Case Information:  https://ori.hhs.gov/content/case-summary-wang-zhiwei

Open Access

For this open-access blog assignment, I chose to use a journal that invited my advisor to write an article for a special edition journal.  I am familiar with this journal because I worked with my advisor on this project.  The organization “Frontiers” offers a wide array of journals geared toward specific and disciplines, along with multidisciplinary journals.  In the before-mentioned instance, my advisor and I worked with the “Frontiers in Built Environment” and “Frontiers in Environmental Psychology” journals.  I will discuss the “Frontiers in Built Environment” journal for this assignment.  The field chief editor for this journal is Izuru Takewaki. He is with Kyoto University, located in Kyoto, Japan.  This journal states that it is a multidisciplinary journal that allows open access with the goal of “disseminating” knowledge across disciplines and the public at large.  This journal publishes peer-reviewed research relating to building systems and sustainable communities.

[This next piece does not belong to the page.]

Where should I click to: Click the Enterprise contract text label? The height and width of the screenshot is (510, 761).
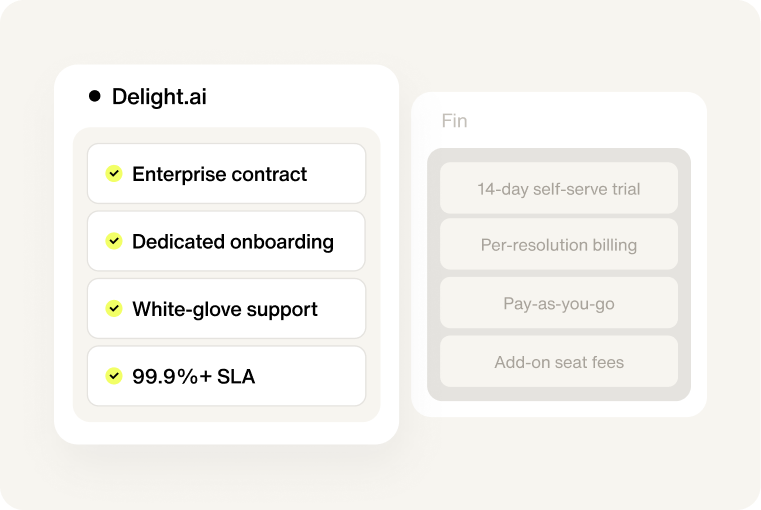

Their Open Access Statement is as follows:

“Frontiers’ philosophy is that all research is for the benefit of humankind. Research is the product of an investment by society and therefore its fruits should be returned to all people without borders or discrimination, serving society universally and in a transparent fashion.”

This journal is indexed in:

  • Scopus
  • CLOCKSS
  • Google Scholar
  • DOAJ
  • ESCI
  • NSD
  • DOAJ
  • Cross Ref
  • Ulrich’s Periodicals Directory.

 

I feel that this journal does hold to their scope and mission statement because I am familiar with their special edition Environmental Psychology in Built Environments addition.  It appears that Frontiers does make an effort to bridge disciplines and provide resources not only to individuals interested in multidisciplinary and interdisciplinary work but also to those that seek to build a transdisciplinary orientation.  I am very heavily involved in interdisciplinary research.  I do not fit into any specific disciplinary box, not even a disciplinary box that is context-specific. So, I am grateful for the resources that Frontiers and other open access journals provide to individuals interested in bridging disciplines in the quest to find solutions to practical problems that so desperately need to be addressed in our society.